Yep, dangerous. But not the issue here. There are myriad ways of resisting jackbooted thugs. People who marched on Selma did not protest by putting bullets into cracker brains. That would have surely produced a far worse outcome for King's movement.
This is partly what I am getting at with regards to that uncomfortable space where deontological and consequentialist ethics intersect. You are mostly discussing
outcomes and I largely agree. There are certainly exceptions, but for the most part assassinations tend not to achieve the desired outcomes. But suppose (and I have to be careful here in my wording, as I'm not intentionally trying to violate any forum rules) certain persons wound up dead
by whatever means--suppose, say, someone didn't just turn their head at a certain point: we
might not be where we are now. Obviously, no one can say with any certainty, but I suspect that even with the martyrdom and all that shit we'd still likely be better off now.
And, having almost been killed at the hands of a fucking psychopath once--and
continuing to pay the price for such (health-wise)--I can unequivocally state that
I would certainly be better off now were some sort of preemptive action taken or incident occurred with respect to that. I can also say the same for my sister, and most definitely for some distant relatives.

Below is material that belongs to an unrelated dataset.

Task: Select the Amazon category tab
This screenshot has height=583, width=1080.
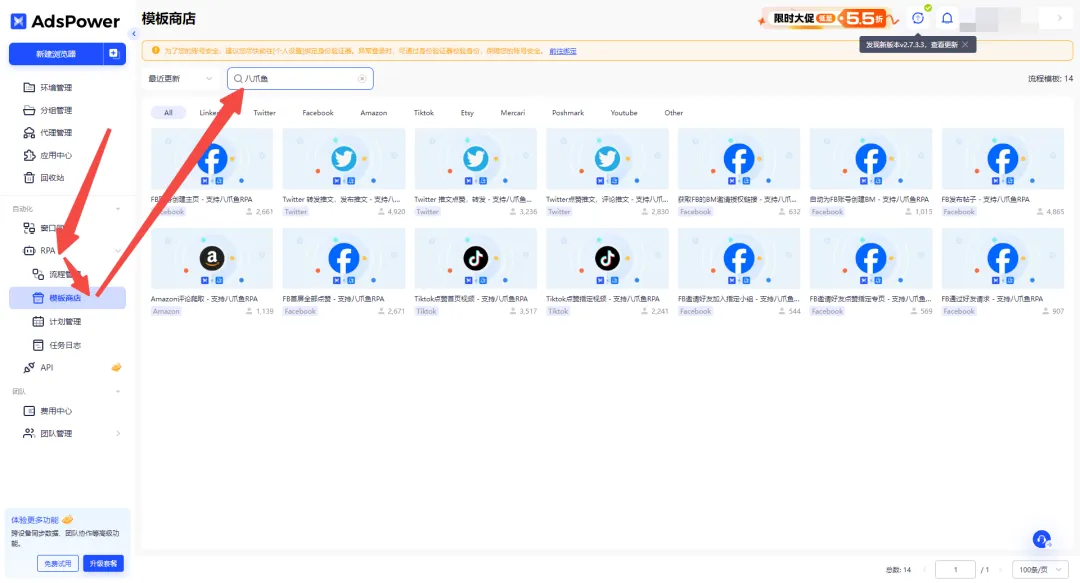Action: pos(373,113)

I suspect that very few here, if any, are deontologists, but
sometimes people strike me as, at least,
inclining that way. Though it could simply come down to a person not thoroughly or exhaustively articulating their own position and the reasoning behind it. Regardless, such a perspective perplexes me because it seems wholly contingent upon entertaining a
whole lotta cognitive dissonance. Because no matter how you slice it, all nations, states, societies, villages are founded upon
and maintained by violence and killing in some form or another.
Yeah, lol, that did seem like ten Democrats (swing districts?) missing the point. People can shout protests in the street, something Dems have traditionally defended as vital, but not in Congress? I liked what Green did, basically saying I'm not gonna just sit here and raise a tiny sign on a stick while this a-hole lies to the American people about his delusional "mandate." I liked him even more when he was unrepentant during the censure vote.
And again, this seems not the issue on the table here in the newly minted Bullet in Skull thread, which is extreme and unlawful acts of violence. Extrajudicial killings, no matter how noble the cause, seem to be going to the dark side one is fighting. If they go extrajudicial, god help us if we do.
Probably. Hopefully. But we'll only be able to know this in retrospect. Either way, I don't have a whole lot of confidence here when our sole stopgap seems overly concerned with nonsensical shit like decorum.